Homicide domestique par un conjoint non suicidaire – arme blanche (couteau)
Montréal, 209 rue Montcalm – 1 SC
Magloire Hogue, son 2e mari de 48 ans, condamné à mort, sentence commuée.
Après la mort de son premier mari, qui était policier, Agnès Marier a de nouveau convolé en justes noces avec Magloire Hogue. Le couple habitait au 209 rue Montcalm à Montréal. Depuis octobre 1903, un couple du nom de Fréchette a loué une chambre à l’intérieur de leur maison.
Le 12 avril 1904, vers 23h30, alors qu’Agnès ne quittait plus son lit en raison de la maladie, le constable Laurin patrouillait sur la rue Montcalm quand Zénophile Loiselle, le fils d’un boulanger, est venu le trouver. Nerveux, Loiselle lui a demandé de venir immédiatement au 209 rue Montcalm puisque, selon lui, Mme Hogue venait d’être assassinée. Laurin l’a suivi et a découvert le corps d’Agnès dans son lit. Une lampe déposée sur un bureau éclairait encore la scène. Immédiatement, le constable a verrouillé la porte de la chambre avant de contacter ses collègues du poste no. 3. Pendant ce temps, d’autres policiers ont été attirés par des gémissements en provenance du hangar situé dans la cour. C’est là qu’ils ont découvert Magloire Hogue, 48 ans. Il était complètement ivre.
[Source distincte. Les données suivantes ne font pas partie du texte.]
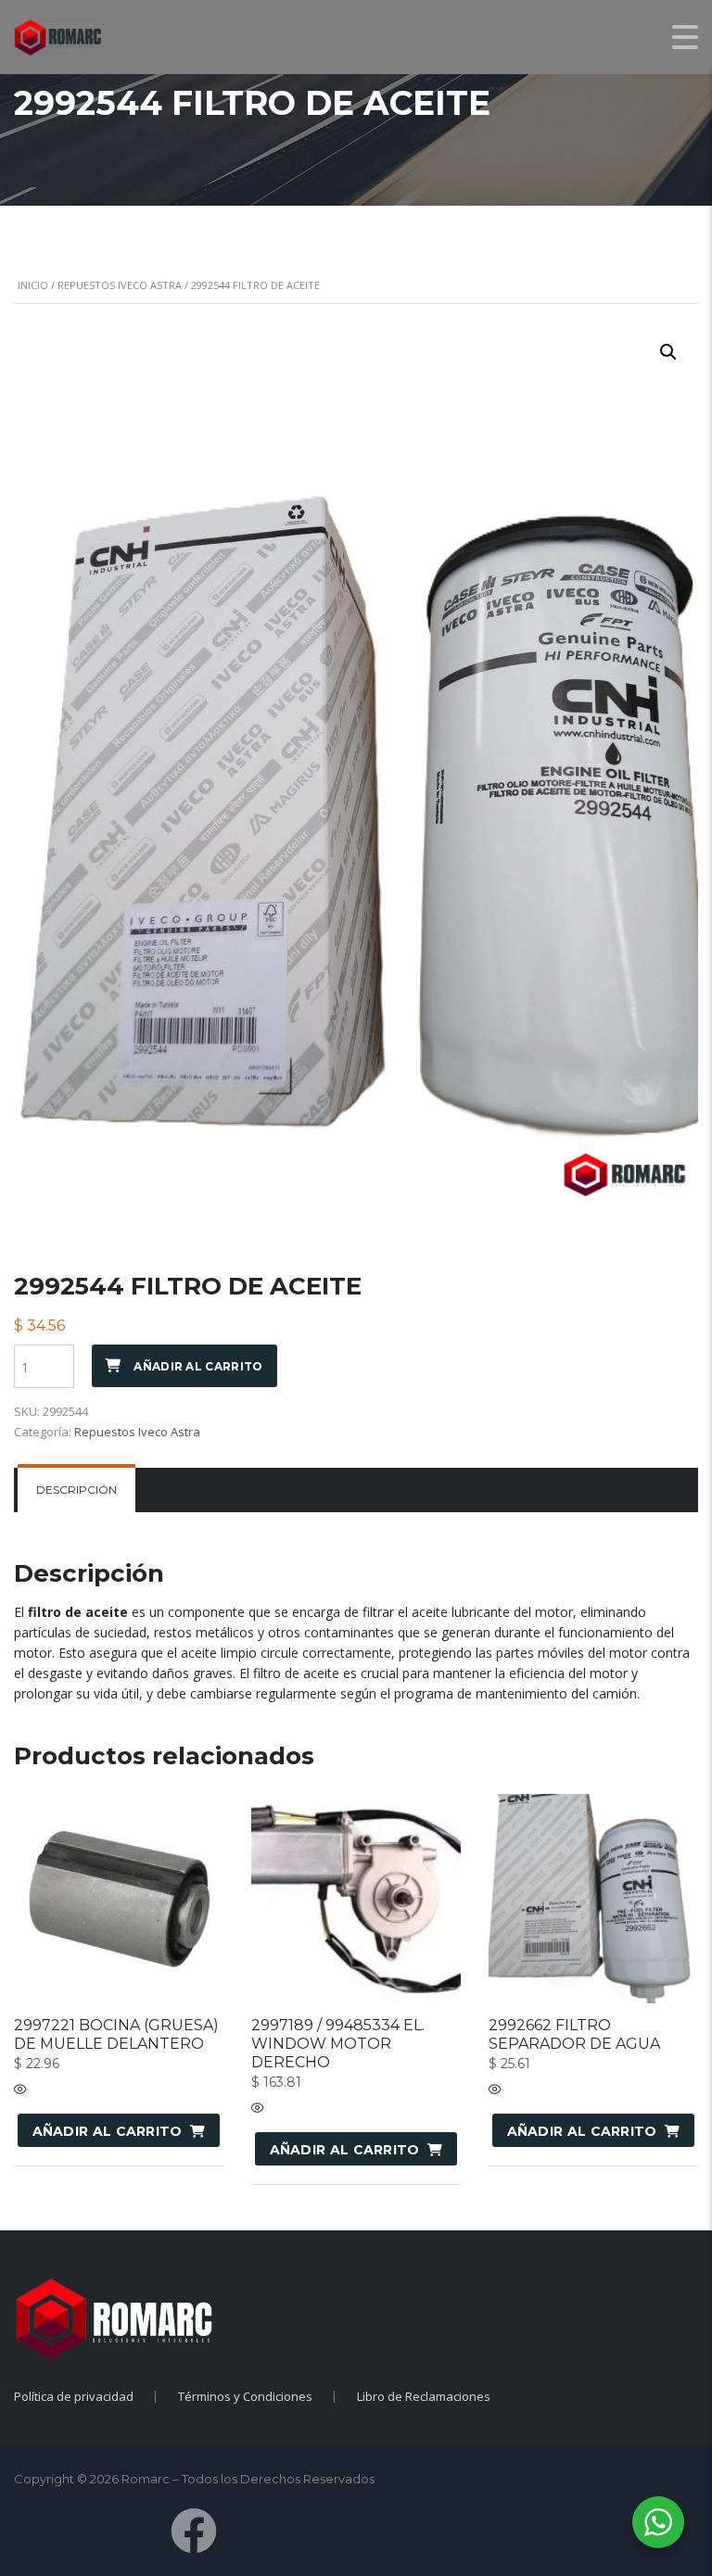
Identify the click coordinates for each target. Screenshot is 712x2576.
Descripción (76, 1489)
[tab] (76, 1490)
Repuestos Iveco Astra (119, 285)
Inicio (33, 285)
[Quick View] (20, 2090)
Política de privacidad (74, 2396)
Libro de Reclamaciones (423, 2396)
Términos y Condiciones (245, 2396)
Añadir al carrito (198, 1366)
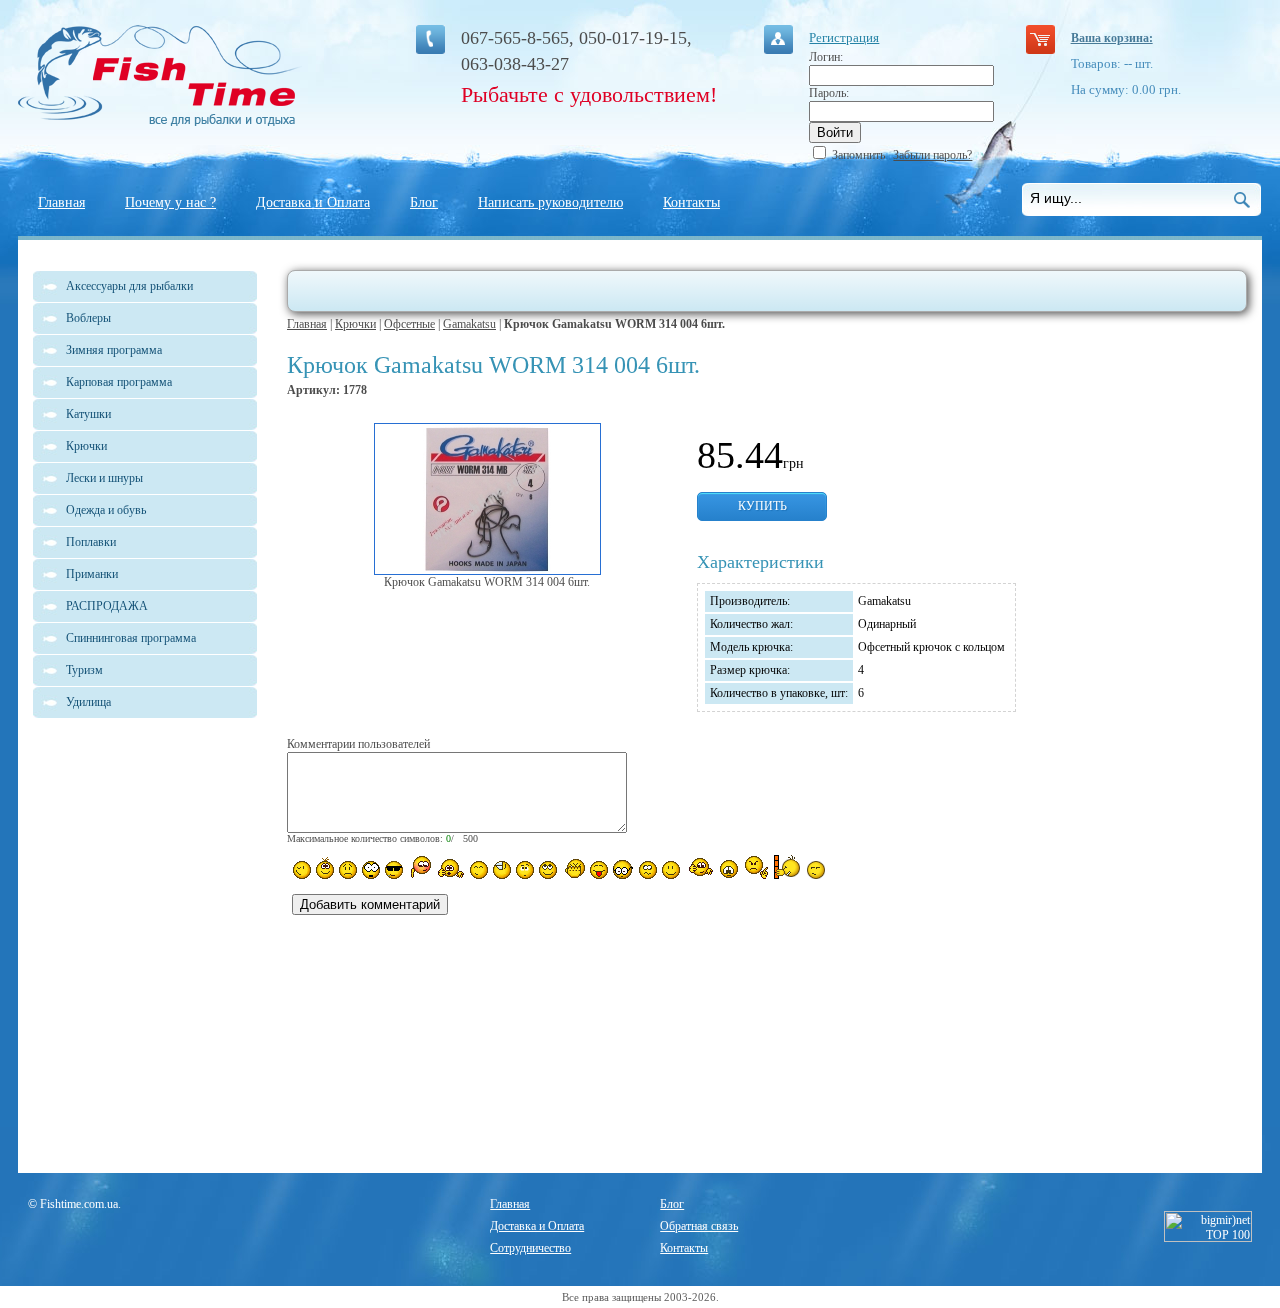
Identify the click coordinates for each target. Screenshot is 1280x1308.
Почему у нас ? (170, 202)
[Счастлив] (479, 870)
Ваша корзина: (1112, 38)
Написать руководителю (550, 202)
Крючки (355, 324)
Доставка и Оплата (313, 202)
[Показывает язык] (599, 870)
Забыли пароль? (932, 155)
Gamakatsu (469, 324)
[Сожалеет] (729, 869)
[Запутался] (648, 870)
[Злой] (573, 869)
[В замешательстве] (525, 870)
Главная (61, 202)
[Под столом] (502, 870)
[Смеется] (302, 870)
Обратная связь (699, 1226)
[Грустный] (348, 870)
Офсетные (409, 324)
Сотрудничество (530, 1248)
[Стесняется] (419, 867)
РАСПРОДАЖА (107, 606)
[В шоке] (371, 870)
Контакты (691, 202)
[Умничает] (623, 869)
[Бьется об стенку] (787, 867)
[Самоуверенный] (394, 870)
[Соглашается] (671, 870)
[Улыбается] (325, 868)
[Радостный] (699, 868)
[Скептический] (816, 870)
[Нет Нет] (756, 867)
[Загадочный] (548, 870)
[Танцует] (450, 868)
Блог (424, 202)
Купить (762, 506)
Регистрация (844, 37)
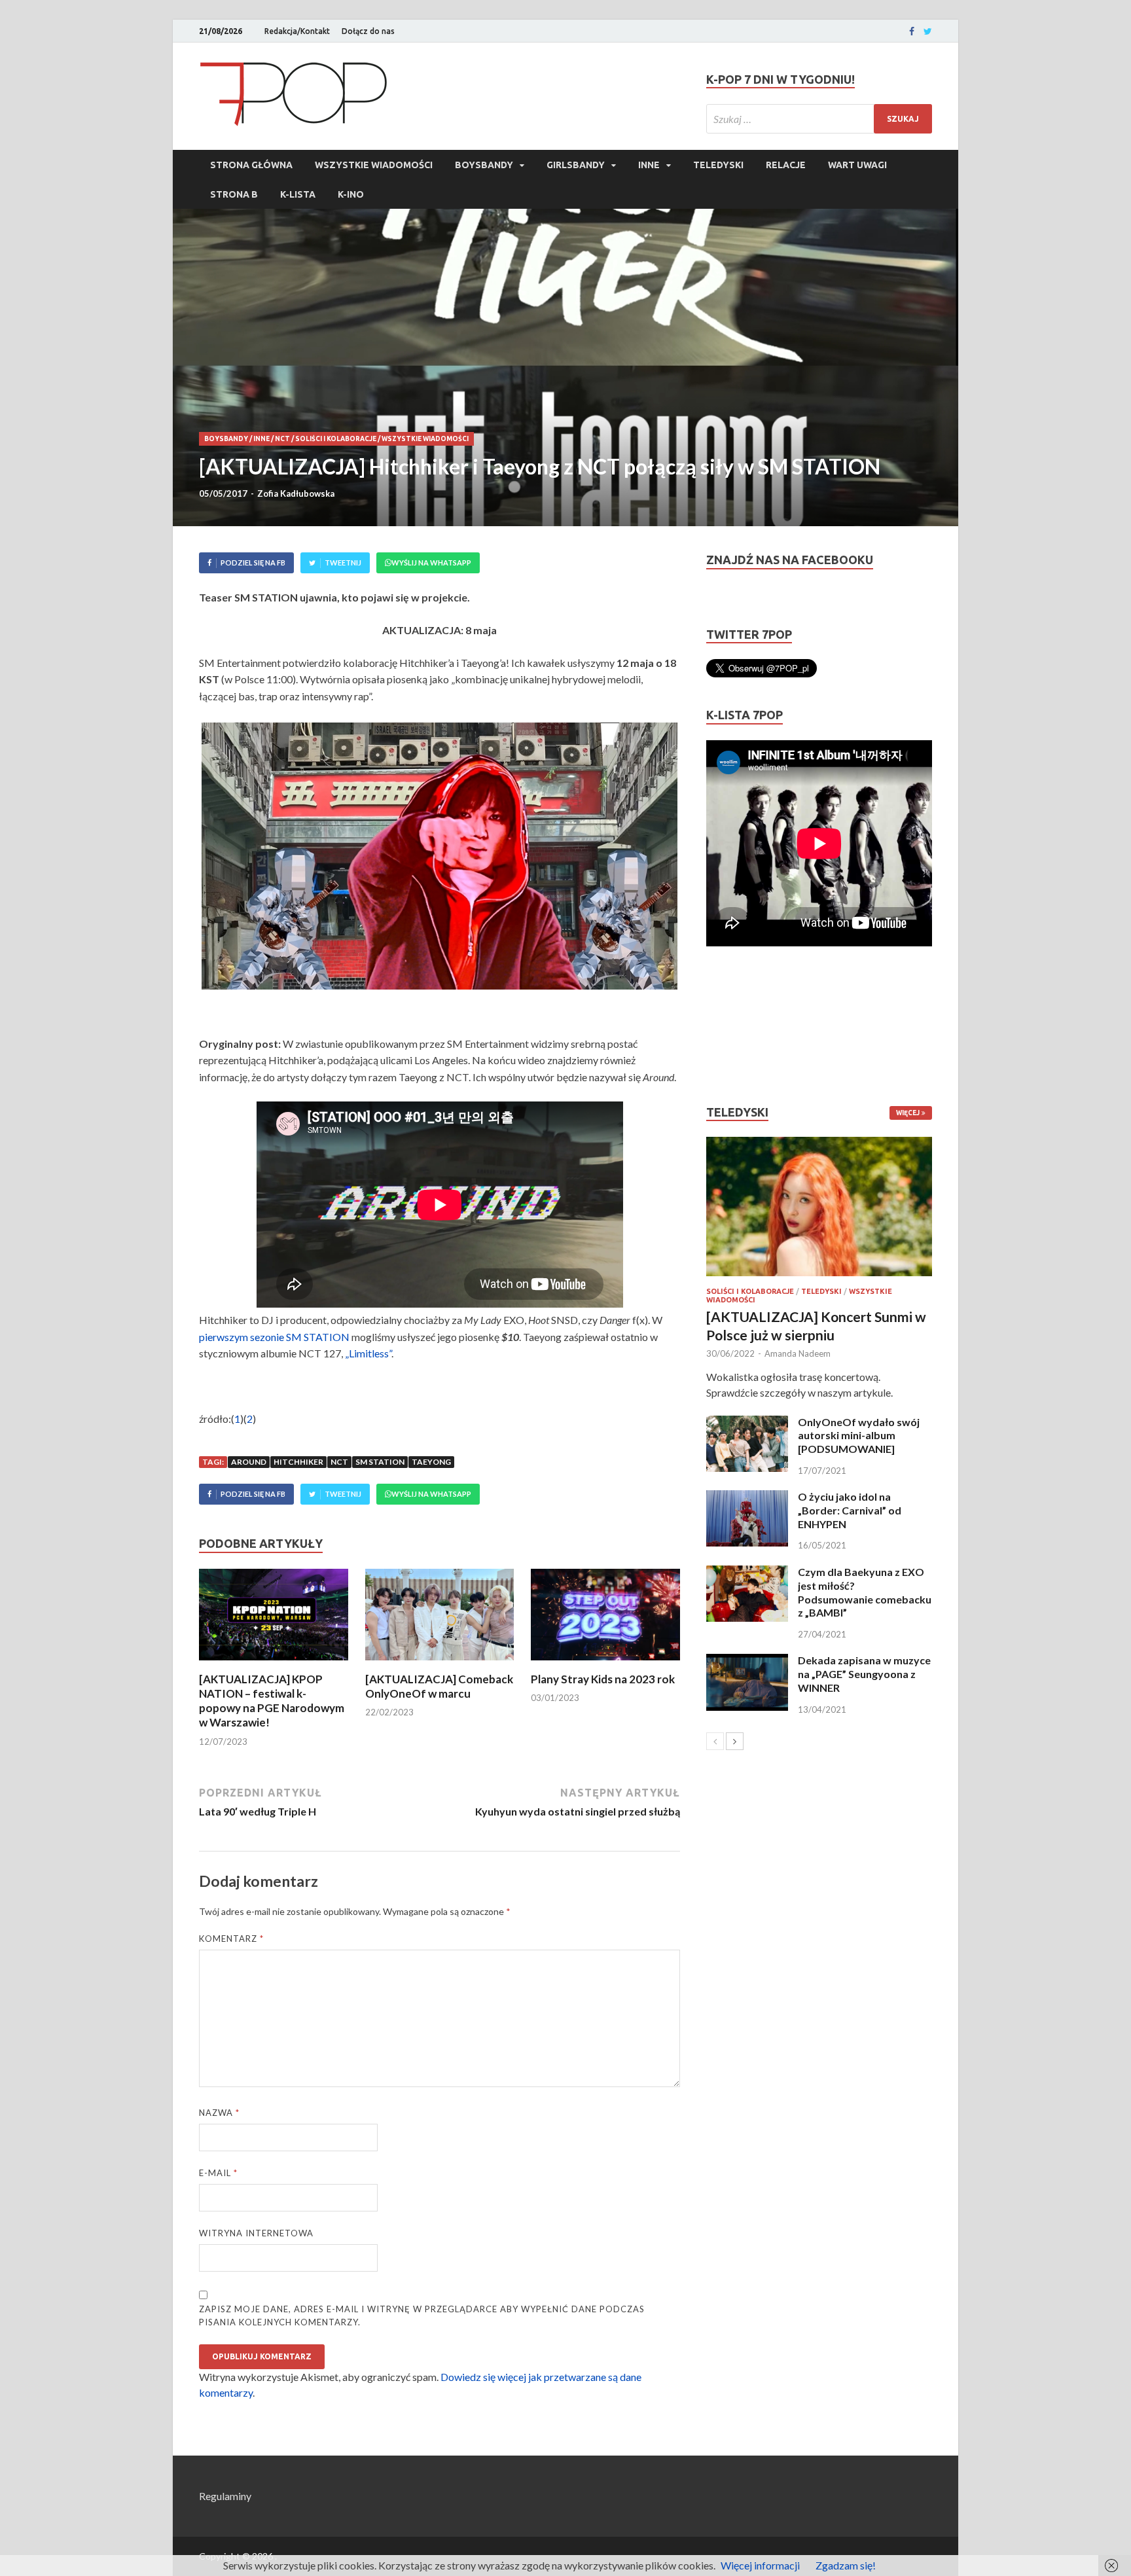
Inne (649, 165)
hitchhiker (298, 1462)
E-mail (218, 2173)
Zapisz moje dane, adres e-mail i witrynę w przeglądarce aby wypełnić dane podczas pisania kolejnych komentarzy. (422, 2315)
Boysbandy (484, 165)
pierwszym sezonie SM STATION (274, 1337)
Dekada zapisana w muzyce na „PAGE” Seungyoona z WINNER (864, 1674)
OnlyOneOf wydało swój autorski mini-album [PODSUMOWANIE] (859, 1436)
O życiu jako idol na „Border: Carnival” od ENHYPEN (849, 1510)
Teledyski (718, 165)
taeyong (431, 1462)
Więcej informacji (760, 2565)
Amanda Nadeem (797, 1353)
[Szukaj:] (819, 119)
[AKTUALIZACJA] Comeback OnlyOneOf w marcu (439, 1686)
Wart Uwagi (857, 165)
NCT (282, 438)
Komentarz (231, 1938)
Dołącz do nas (368, 31)
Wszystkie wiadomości (374, 165)
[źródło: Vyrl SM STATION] (439, 856)
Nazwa (219, 2112)
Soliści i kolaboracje (335, 438)
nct (339, 1462)
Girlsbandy (576, 165)
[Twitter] (927, 31)
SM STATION (379, 1462)
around (248, 1462)
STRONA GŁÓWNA (251, 165)
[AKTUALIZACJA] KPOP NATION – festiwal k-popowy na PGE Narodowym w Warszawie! (271, 1700)
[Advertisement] (745, 1025)
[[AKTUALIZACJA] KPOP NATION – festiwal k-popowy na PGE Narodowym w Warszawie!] (273, 1664)
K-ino (351, 194)
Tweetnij (343, 562)
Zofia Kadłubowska (295, 493)
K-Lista (297, 194)
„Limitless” (368, 1353)
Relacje (786, 165)
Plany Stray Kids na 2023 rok (603, 1679)
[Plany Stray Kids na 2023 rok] (605, 1664)
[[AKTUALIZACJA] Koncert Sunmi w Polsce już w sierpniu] (819, 1206)
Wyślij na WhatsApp (431, 562)
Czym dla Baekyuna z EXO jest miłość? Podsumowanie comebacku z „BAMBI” (864, 1592)
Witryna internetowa (256, 2233)
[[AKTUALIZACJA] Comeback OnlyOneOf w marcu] (439, 1664)
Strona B (234, 194)
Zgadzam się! (846, 2565)
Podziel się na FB (253, 562)
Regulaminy (225, 2496)
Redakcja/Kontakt (297, 31)
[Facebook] (912, 31)
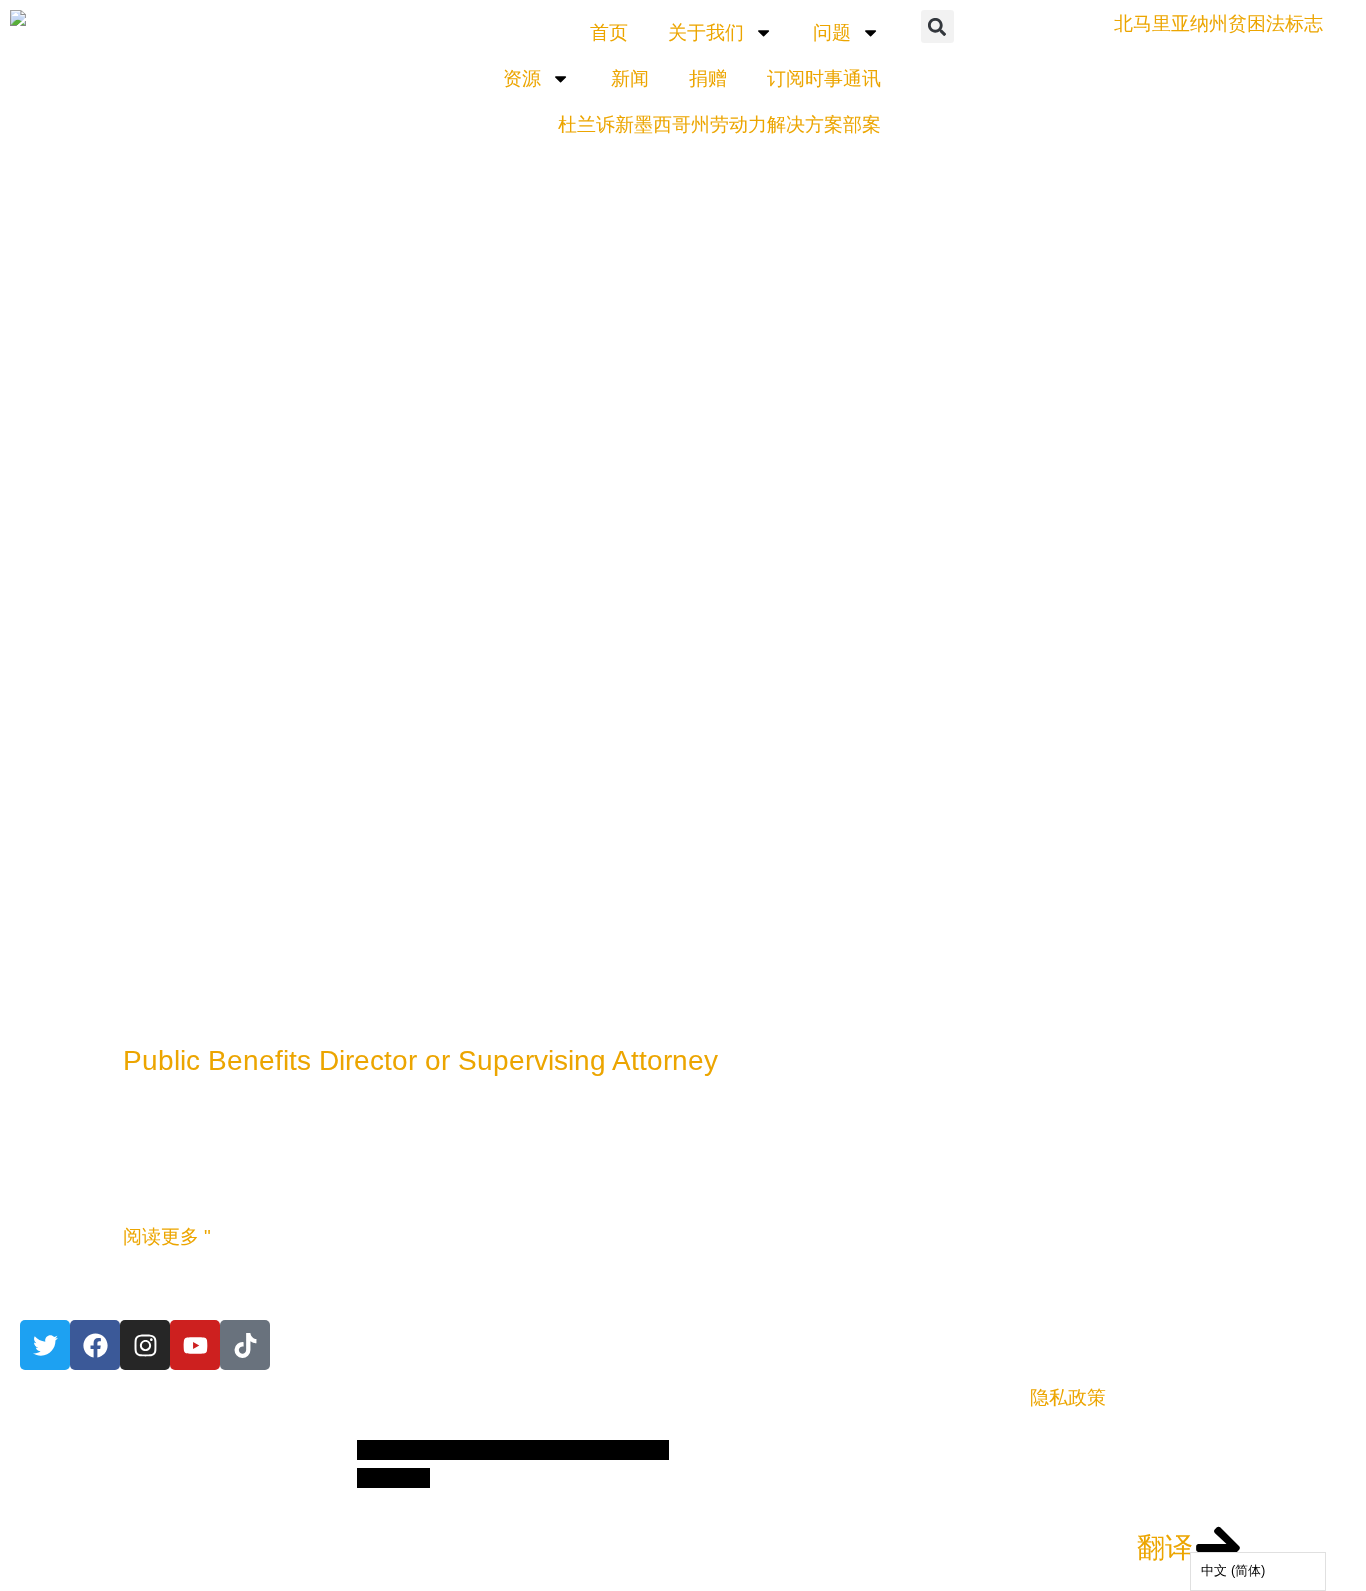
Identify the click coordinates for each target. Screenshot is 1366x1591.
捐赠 (708, 78)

Conduit devant le cadavre de son épouse, il a baissé la tête et pleuré.
La victime, qui ne portait qu’une chemise de nuit et une jupe noire (dans ses pieds des bas noirs et une claque dans son pied gauche), était étendue sur le dos, par-dessus les couvertures d’un lit en désordre. « La victime avait eu l’artère jugulaire tranchée d’un coup de couteau. L’assassin l’avait également frappé à deux ou trois endroits près de la gorge. »17 Les draps étaient maculés de sang, tout comme les mains de Hogue. Il n’y avait aucune trace de lutte dans la pièce.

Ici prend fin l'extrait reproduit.